Dear Dr. David Peak and The District 12 directors:
I want to express my profound gratitude for the decision you made to implement a temporary mask mandate in our schools. I have two children at Gold Camp Elementary who are too young to get vaccinated. I am greatly relieved that they have a much better chance of remaining in school — in-person, along with being able to continue with sports, playdates, etc., — effectively being able to live a normal life after a painful, protracted terrible period of doing school from home and being socially isolated.
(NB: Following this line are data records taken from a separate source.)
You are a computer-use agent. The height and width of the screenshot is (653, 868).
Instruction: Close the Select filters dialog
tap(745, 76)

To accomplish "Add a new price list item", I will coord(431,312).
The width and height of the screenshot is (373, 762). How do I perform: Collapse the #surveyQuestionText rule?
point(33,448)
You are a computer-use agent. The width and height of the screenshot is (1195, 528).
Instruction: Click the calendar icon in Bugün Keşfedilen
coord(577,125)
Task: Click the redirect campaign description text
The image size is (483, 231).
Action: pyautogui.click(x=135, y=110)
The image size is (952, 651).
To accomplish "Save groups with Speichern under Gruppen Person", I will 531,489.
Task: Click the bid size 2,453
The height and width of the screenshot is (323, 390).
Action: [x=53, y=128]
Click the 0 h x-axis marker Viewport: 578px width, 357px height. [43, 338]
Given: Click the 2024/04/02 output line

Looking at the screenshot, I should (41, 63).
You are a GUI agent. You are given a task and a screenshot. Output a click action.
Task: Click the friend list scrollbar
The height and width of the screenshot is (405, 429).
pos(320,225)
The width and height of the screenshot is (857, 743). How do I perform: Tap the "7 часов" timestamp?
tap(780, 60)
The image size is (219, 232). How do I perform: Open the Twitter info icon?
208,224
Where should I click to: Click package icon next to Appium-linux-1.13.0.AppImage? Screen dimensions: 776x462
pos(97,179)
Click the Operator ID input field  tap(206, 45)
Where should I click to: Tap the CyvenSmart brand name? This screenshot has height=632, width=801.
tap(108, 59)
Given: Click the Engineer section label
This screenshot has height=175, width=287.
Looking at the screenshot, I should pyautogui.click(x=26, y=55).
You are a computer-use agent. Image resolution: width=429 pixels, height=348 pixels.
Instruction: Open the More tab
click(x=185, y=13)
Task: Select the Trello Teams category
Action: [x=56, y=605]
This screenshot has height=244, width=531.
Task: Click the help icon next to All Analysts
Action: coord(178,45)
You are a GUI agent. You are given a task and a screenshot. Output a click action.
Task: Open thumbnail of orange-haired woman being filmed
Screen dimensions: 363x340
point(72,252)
I understand how your decision has been irrationally politicized (I say that given the abundance of scientific, fact-based evidence that proves that masking is very effective in curbing the spread of COVID) and that you were subjected to a frenzy of outraged protesting parents, grandparents and students at the recent Board of Education meeting, as detailed here.
I am sorry for that. I am sure this has been difficult and deeply unsettling for you, for many reasons, starting with the key premise that you’re simply trying to keep kids (and their teachers and families) safe and in school.
So, in light of all of vitriol being thrown at you for making the sane, prudent decision for our entire community, I wanted you to know there are many parents like me that are profoundly grateful to you. I have spoken with many parents who are relieved for this temporary mandate to be in place. Mind you, we are not happy to have our kids in masks. No one actually wants their child in a mask!
However, there is an enormous contingent that understands this is the No. 1, best way to keep kids (especially those who cannot be vaccinated yet) physically healthy as well as in school, in person (along with in sports, socially active, etc). It’s also a very important way to keep at-risk friends and family members (especially those who are immunocompromised) alive. My elderly in-laws are living with us. While they’re vaccinated, they’re at much greater risk of a break-through case of COVID that could be really dangerous — even deadly — for them.
It’s unfortunate that in many communities, including our own, that those of us who are committed to keeping our kids safe and in-school, are not nearly as visible or vocal as those who object to science and public health protocols and instead believe this is a violation of their rights and is politically motivated. I am thankful that there were some active, vocal parents present on Monday who also expressed gratitude to you and provided a grateful counternarrative to the angry protesters in representing how strongly we feel about the board’s decision to enforce a mask mandate.
Many of us laughed and gawked at the Texas dad that stripped down to his swim trunks at a BOE meeting to make the case in favor of mask mandates, noting how much he also objects to being told what to do, how he objects to wearing a coat and tie to work, objects to traffic laws, seat belts and the like that keep people safe, but clearly are all about telling people what to do. I assume even the anti-maskers agree: these norms are not politically motivated. The vast majority of us accept them purely as common sense safety measures for the greater good.
Like the Texas dad and many others, I get that no one wants to be told what to do. I am a “type AAA-Aries” with a certain propensity for control. Believe me, I don’t want to be told what to do and I get how this rankles some people. However, there is a pragmatism here that you have instituted for the common good that is really and truly meant to be temporary.
What I don’t understand is that with so many districts without mask mandates — including up in D-49 and D-11 as well as many others throughout the Southeast and elsewhere — having either already shut down entire schools, why so many people feel their kids are better off without masks than being in school. Some school districts didn’t even bother trying to start in person. Instead, several gave up and started the year online. This is a far greater cost on kids, families and whole communities than school communities being required to wear masks for another few months.
I can’t help but think how incredibly challenging it will be for many families when their kids get COVID and they A) can’t get a babysitter (“Hi, my kid has COVID. Can you please babysit him while I go to my job?” “Oh, no? Really?” No one is going to babysit a kid with COVID) and B) miss even more work (as well as sports, trips, events, etc) because they contract COVID themselves, not to mention the health risk they face especially if they’re not vaccinated. Your mask mandate reduces the possibility families will be put in this position.
This article from the Washington Post as well as the following link from medRxiv to a study about the expected transmissiveness in schools this fall are eye-popping and might help the anti-maskers understand the risks you are trying to mitigate for our school district:
A Calif. elementary school teacher took off her mask for a read-aloud. Within days, half her class was positive for the delta variant.
A CDC-funded simulation projects that without masking or testing, more than 75% of children could be infected within three months. (COVID-19 Projections for K-12 Schools in Fall 2021: Significant Transmission without Interventions | medRxiv)
Finally, I want to underscore to all of the anti-maskers: please remember that this is temporary. And as someone who actively lobbied the BOE to put a mask mandate in place, I did so not to trample on your rights but to keep all of our kids, families and teachers safe, to keep them in school, to keep them playing sports and doing play dates together.
None of us want our children in masks for a moment longer than necessary and dearly hope the vaccines will be authorized for children 11 and younger as soon as possible and/or the immunity in our community increases to the point where the mask mandate can be safely withdrawn.
Andrea Miller is a Colorado Springs School District 12 parent and the CEO and founder of YourTango a purpose-driven publisher focused on love, relationships and emotional wellness.